*PROBLEM DETAILS*:
Your reply should consist only of the lines from the one with "How do I perform: Click the Guardar" through the end of the entries, transcribed exactly. Pictures stay out.

•••••

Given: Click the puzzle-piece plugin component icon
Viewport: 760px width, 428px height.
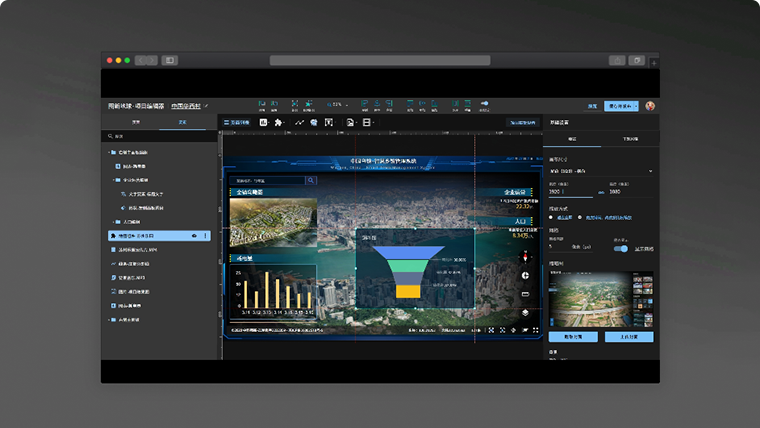Looking at the screenshot, I should tap(278, 122).
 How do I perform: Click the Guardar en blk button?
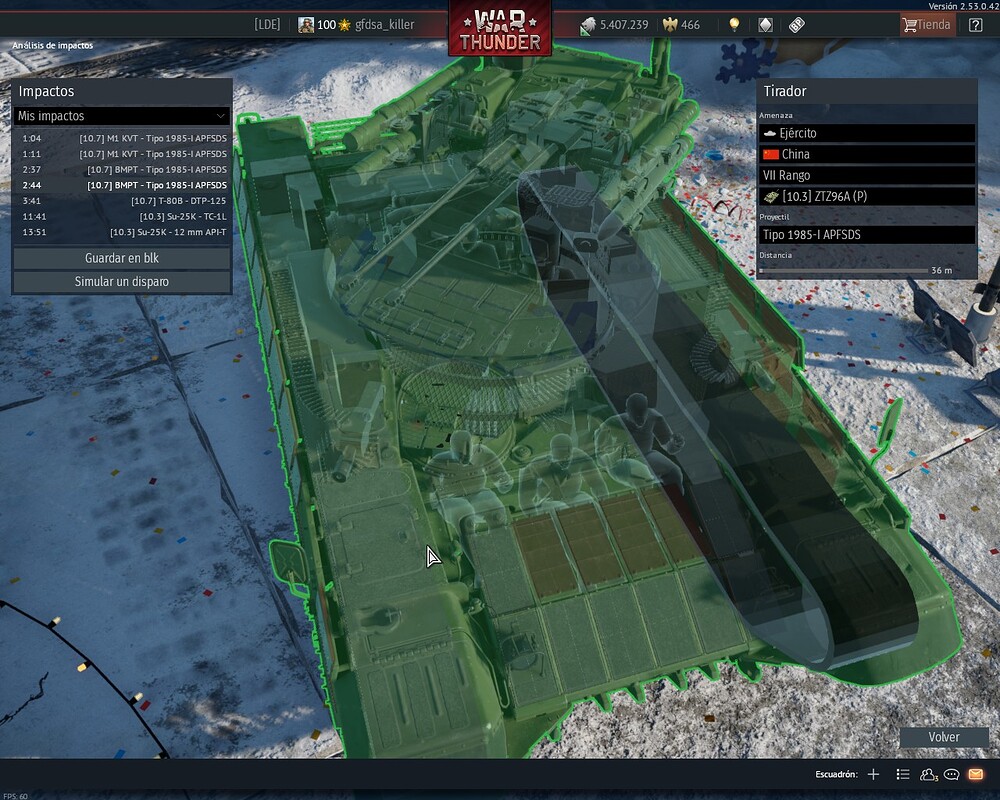click(122, 258)
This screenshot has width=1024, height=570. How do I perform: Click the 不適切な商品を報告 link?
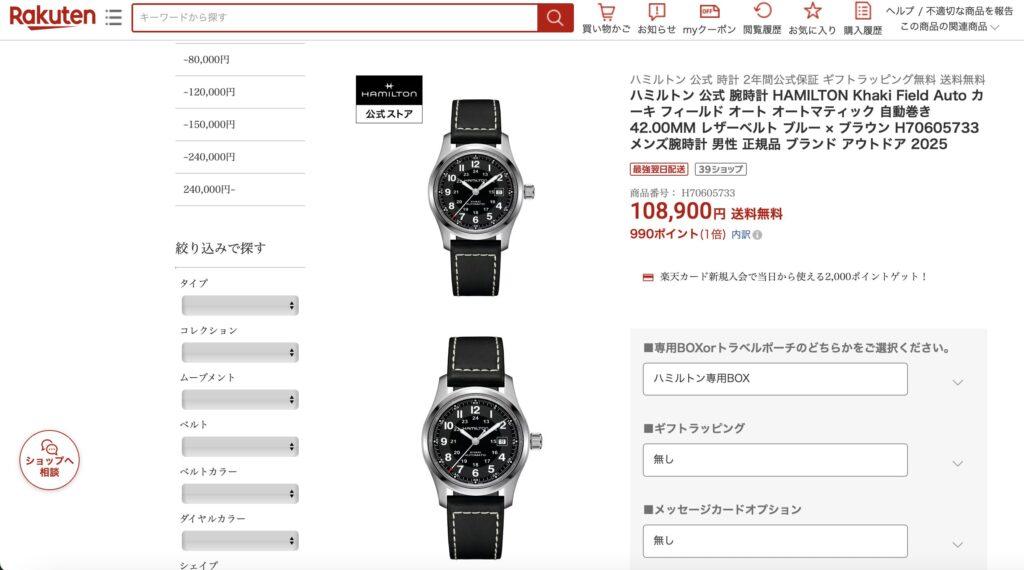coord(969,10)
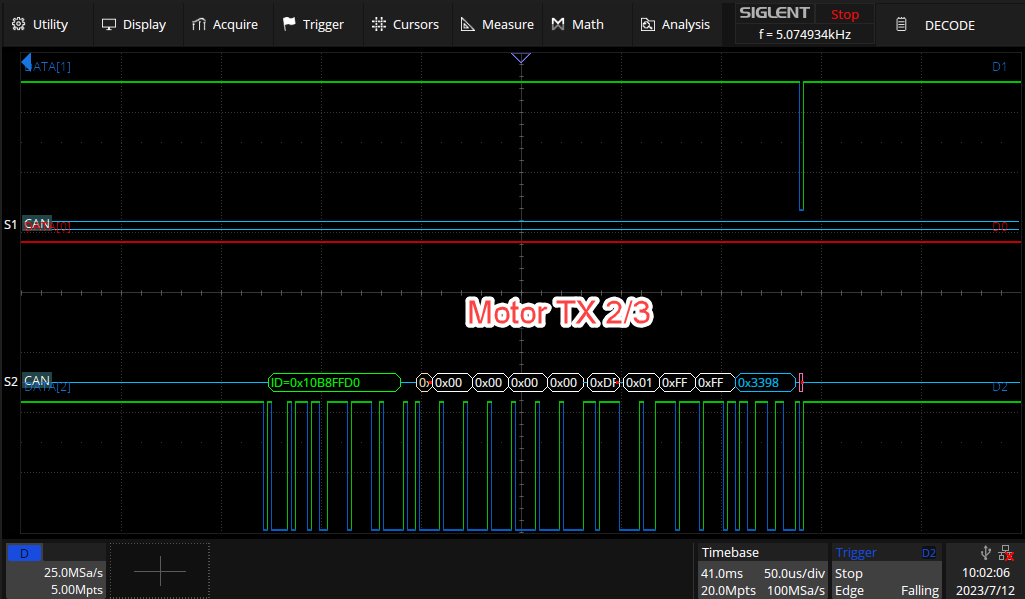Toggle the blue D digital channel button
The width and height of the screenshot is (1025, 599).
tap(23, 553)
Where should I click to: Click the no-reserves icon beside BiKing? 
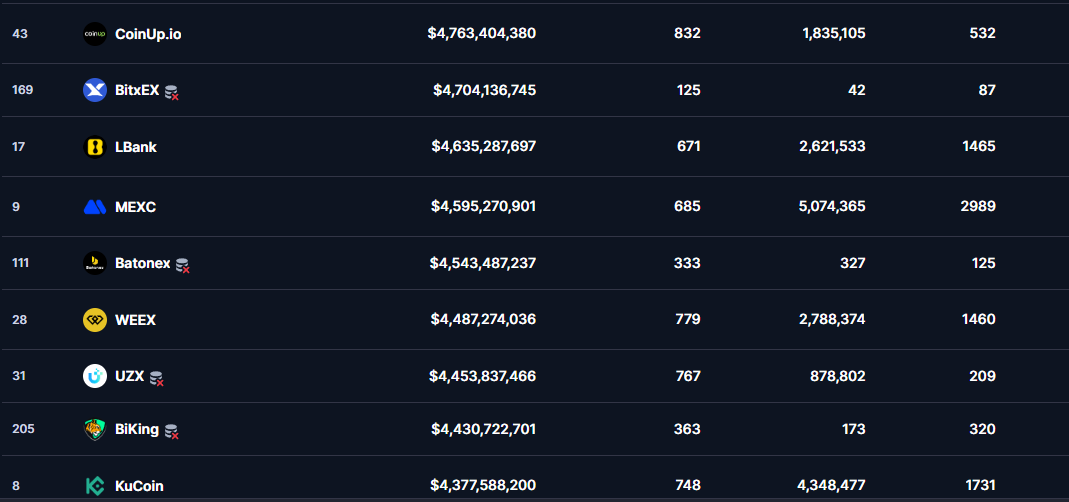coord(172,431)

•••••

*TASK ANSWER*:
 How do I perform: Click the Guardar en blk button?
click(122, 258)
This screenshot has width=1024, height=570. How do I perform: Click the 不適切な商品を報告 link?
coord(969,10)
Toggle the blue D digital channel button
The width and height of the screenshot is (1025, 599).
tap(23, 553)
Where should I click to: Click the no-reserves icon beside BiKing? 
coord(172,431)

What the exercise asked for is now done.